Some audiophiles will tell you that this method of conversion is not going to give you the best quality recording.  This is true, but for 99% of the population this will provide a very good quality recording, and we are, after all, talking about vinyl records with all their hiss, pops, and skips.


First, if you still have a turntable you are in good shape.  Others will need to beg or borrow from friends who still have this stuff sitting in their attics.  Check Craigslist.  You may be able to find one locally for free.

The next thing you need is a cable to go from the turntable to your computer.  A laptop is very handy for this, but you could use any computer that you can move close to your turntable.  In most cases the cable you will need has RCA connectors on one side, and a 3.5mm microphone jack on the other.  If you don’t have this type of cable in your house, you can buy one locally from Radio Shack, or on Amazon HERE.






Now we need some software for the computer that can be used to record and edit.  For this we use a free program called Audacity.  Download and install the program on your computer.

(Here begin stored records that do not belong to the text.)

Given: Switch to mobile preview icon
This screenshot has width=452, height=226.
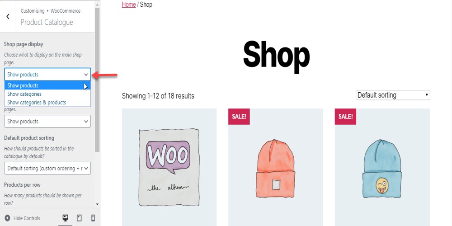Looking at the screenshot, I should click(x=93, y=218).
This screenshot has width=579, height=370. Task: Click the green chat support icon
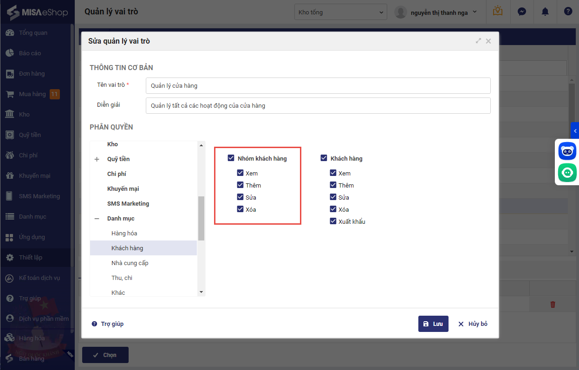click(567, 173)
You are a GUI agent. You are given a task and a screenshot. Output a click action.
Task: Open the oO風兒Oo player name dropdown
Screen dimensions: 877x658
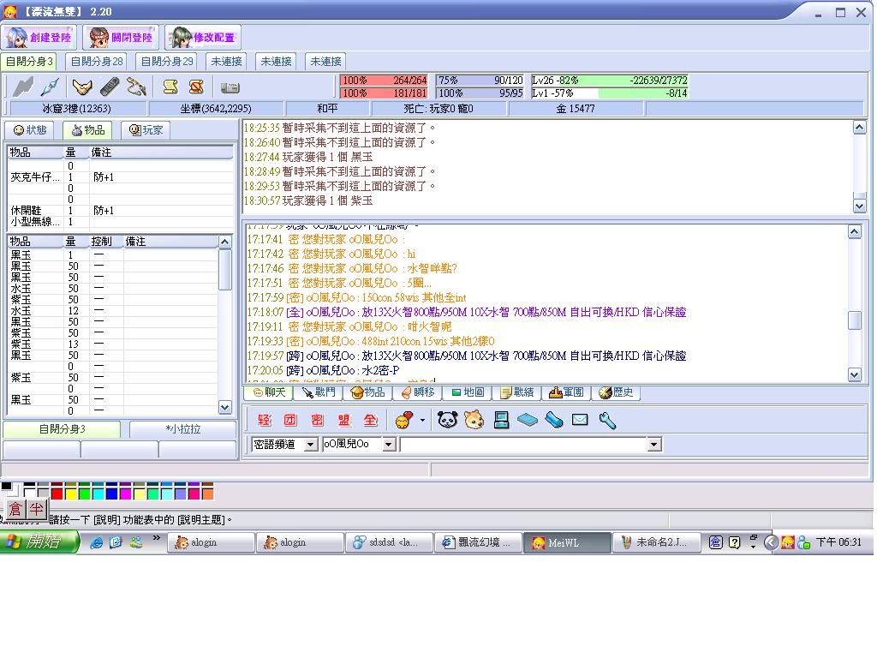pos(388,444)
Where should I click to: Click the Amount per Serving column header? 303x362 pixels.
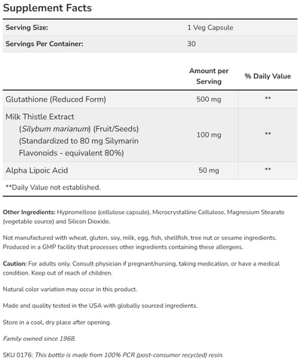[209, 76]
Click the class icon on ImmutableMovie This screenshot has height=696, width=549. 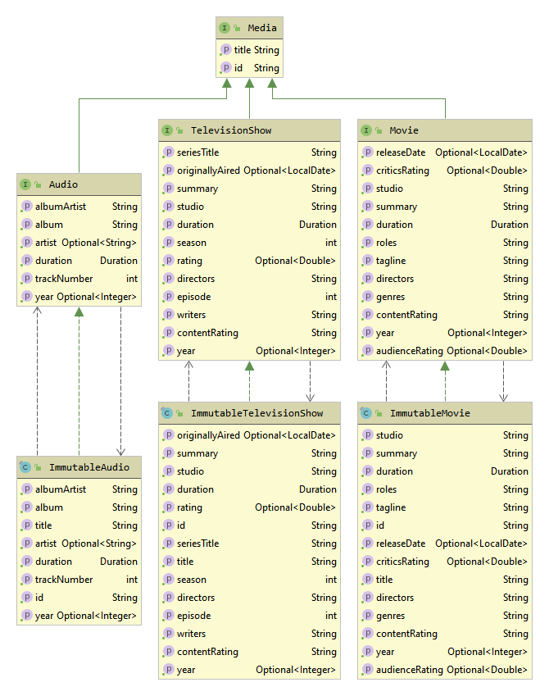pyautogui.click(x=366, y=413)
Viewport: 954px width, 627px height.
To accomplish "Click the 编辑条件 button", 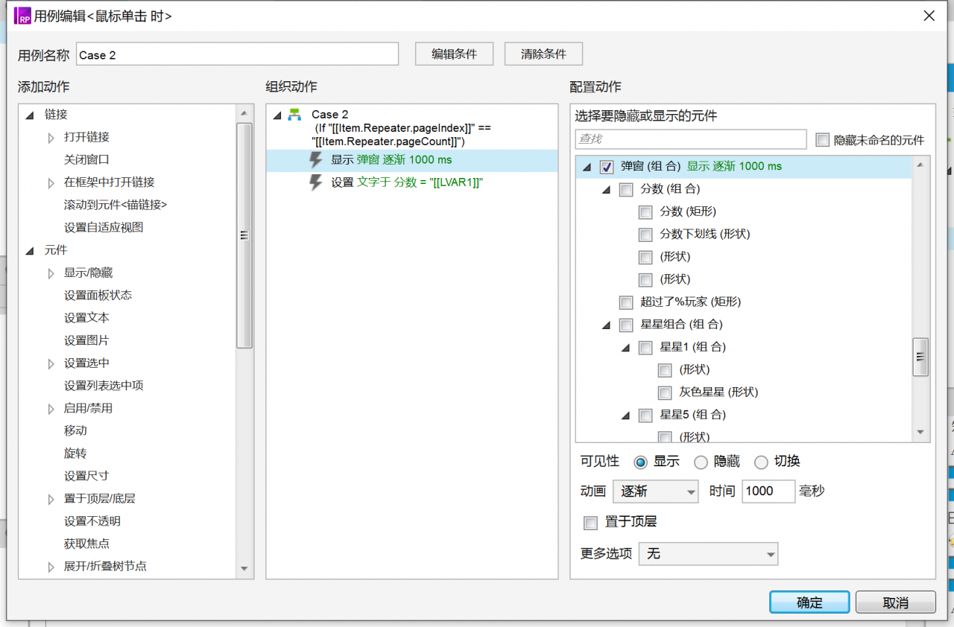I will tap(454, 54).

The rest is fairly simple.  Just follow the video below:

How to convert LP’s to CD or MP3 from on Vimeo.


  1. Don Verboom says:

    How did you ever learn how to do this, I have had Audacity for nine months and have never been able to use it, no matter how hard I have tried.I watched your video twice and now I’m an expert. Thank you for putting your knowledge and all your time online for others to view. I bet there are a lot of relieved people like me out there.
    Don Qld Aust

  2. Mike says:

    I was able to follow the video until the 15 min. mark. When he deleted the top track, he then exported it? Huh? He just made track 2 below track one. Why did he not export the bottom track where all the songs were separated. This is confusing.

    • Karl says:


      When you cut each song out and past it into a new track below, eventually you have nothing left in the original track. I simply removed this track to make it less confusing. Sorry that it wasn’t more clear.

  3. Fernando says:

    Looks like you plug the mini plug into the mic input, in that case you gonna have a mono recording. 99% of laptop don’t have line input which you need to get a stereo recording

    • Karl says:

      I believe you are misinformed. Most laptops built within the past 6 years have stereo microphone inputs. You will see from my video that both left and right tracks are recording separate sound levels when I zoom in on the laptop screen while explaining the software at about the 7 minute mark in the video.

  4. Steve says:

    The perfect thing about the lp was the lp side so why chop it up into individual tracks . If you want to know what’s playing go to the lp cover or Discogs. For sound why not look up the option to let the sound go thru to the pc speakers rather than sit there in silence. Finally is your deck so perfect that there is no rumble . Why not use the noise reduction to remove it. And finally 2 maximise the sound to the same level as cds .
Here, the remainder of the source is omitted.